Although I had to stand still and pant several times and I certainly couldn’t walk uphill and talk, at least the unaccustomed uphill exercise last week gave my lungs sufficient workout that I could play the clarinet con brio this morning – sight-reading as well, I hadn’t got around to practising – having hardly touched it for nearly two months.
This afternoon, mate with chainsaw arrived and first took down the apple boughs that were leaning on the roof of the outbuildings, then went to tackle the oak while I wheelbarrowed the logs round to the front porch. The tree having been dead for a while, we can use them this winter.
The next three hours were spent cutting, barrowing and stacking. Mate with chainsaw reckons the best part of two tons of wood are contained in that branch. He cut up the smaller boughs and I stacked them against a wall.

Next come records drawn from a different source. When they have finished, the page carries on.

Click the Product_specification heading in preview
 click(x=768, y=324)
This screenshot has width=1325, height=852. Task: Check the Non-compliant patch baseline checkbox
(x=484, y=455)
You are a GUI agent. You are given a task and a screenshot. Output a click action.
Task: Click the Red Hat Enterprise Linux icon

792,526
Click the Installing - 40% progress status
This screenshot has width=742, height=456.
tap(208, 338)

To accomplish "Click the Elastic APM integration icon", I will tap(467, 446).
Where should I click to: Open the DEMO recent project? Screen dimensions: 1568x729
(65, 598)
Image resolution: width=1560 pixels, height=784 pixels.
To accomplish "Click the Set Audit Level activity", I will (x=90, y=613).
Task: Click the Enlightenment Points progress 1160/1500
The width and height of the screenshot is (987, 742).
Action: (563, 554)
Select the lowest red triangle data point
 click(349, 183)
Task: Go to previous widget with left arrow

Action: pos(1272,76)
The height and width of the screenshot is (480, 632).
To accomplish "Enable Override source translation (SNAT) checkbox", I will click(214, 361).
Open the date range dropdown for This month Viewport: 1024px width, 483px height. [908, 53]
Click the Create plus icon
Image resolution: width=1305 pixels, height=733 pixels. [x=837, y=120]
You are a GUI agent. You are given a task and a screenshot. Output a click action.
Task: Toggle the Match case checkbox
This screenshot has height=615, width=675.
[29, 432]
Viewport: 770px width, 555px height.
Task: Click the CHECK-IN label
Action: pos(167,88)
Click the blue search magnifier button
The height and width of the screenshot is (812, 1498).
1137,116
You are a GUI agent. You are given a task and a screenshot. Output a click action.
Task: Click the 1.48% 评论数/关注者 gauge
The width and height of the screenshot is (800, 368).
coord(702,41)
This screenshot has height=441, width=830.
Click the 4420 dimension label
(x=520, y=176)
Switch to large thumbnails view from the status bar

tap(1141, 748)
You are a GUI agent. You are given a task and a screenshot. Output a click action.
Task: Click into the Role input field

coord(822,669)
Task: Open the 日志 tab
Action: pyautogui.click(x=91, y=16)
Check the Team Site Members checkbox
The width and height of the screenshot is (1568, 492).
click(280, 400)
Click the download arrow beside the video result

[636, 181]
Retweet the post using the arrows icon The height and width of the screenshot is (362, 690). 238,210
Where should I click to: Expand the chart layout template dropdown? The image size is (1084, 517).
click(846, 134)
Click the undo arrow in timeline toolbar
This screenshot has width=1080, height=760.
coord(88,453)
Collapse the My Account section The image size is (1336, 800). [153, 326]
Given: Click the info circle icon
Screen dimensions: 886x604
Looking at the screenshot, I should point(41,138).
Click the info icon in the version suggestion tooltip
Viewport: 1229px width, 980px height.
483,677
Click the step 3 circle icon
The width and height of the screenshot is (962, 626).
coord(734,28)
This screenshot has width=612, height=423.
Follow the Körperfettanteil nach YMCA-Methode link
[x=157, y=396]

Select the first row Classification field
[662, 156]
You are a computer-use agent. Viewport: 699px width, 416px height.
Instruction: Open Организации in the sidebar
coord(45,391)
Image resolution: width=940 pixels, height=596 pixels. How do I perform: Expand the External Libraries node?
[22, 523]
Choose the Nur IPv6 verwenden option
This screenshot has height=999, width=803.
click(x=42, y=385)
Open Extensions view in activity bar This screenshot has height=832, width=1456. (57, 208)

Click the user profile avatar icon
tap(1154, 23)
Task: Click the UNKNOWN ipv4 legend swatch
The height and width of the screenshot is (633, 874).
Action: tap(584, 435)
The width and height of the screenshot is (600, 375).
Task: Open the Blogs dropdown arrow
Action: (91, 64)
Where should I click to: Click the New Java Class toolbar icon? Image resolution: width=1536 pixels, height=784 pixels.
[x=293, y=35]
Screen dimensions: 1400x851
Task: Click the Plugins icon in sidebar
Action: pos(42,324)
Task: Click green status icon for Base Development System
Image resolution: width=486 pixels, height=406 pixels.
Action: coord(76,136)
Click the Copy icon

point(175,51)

I will have to think of somewhere else to put the rest of the logs, once the big pieces have been split – see the rot in the last picture, you can see where the weakness lay – but the small ones can dry out over the next couple of years. We still have plenty of wood for now.
The obscure title of the post results from a discovery I made this afternoon, though apparently it’s well known to country folks: that is, cows love to eat oak leaves. I took a number of the end branches over the drive to them and learned a certain amount of Cow as I did so – I was returning with the empty barrow, having taken a load of logs, and Scarlet gave an excited little moo that certainly said “Look! She’s coming back!” I took them some more leaves and a few minutes later, still loading wood, a peremptory moo gave sharp instruction that those had been eaten and they were ready for more, and maybe I’d jump to it as they were waiting. I tried eating a leaf myself, but I have to admit that I can’t quite see the attraction. It didn’t seem that much more tasty than plain grass.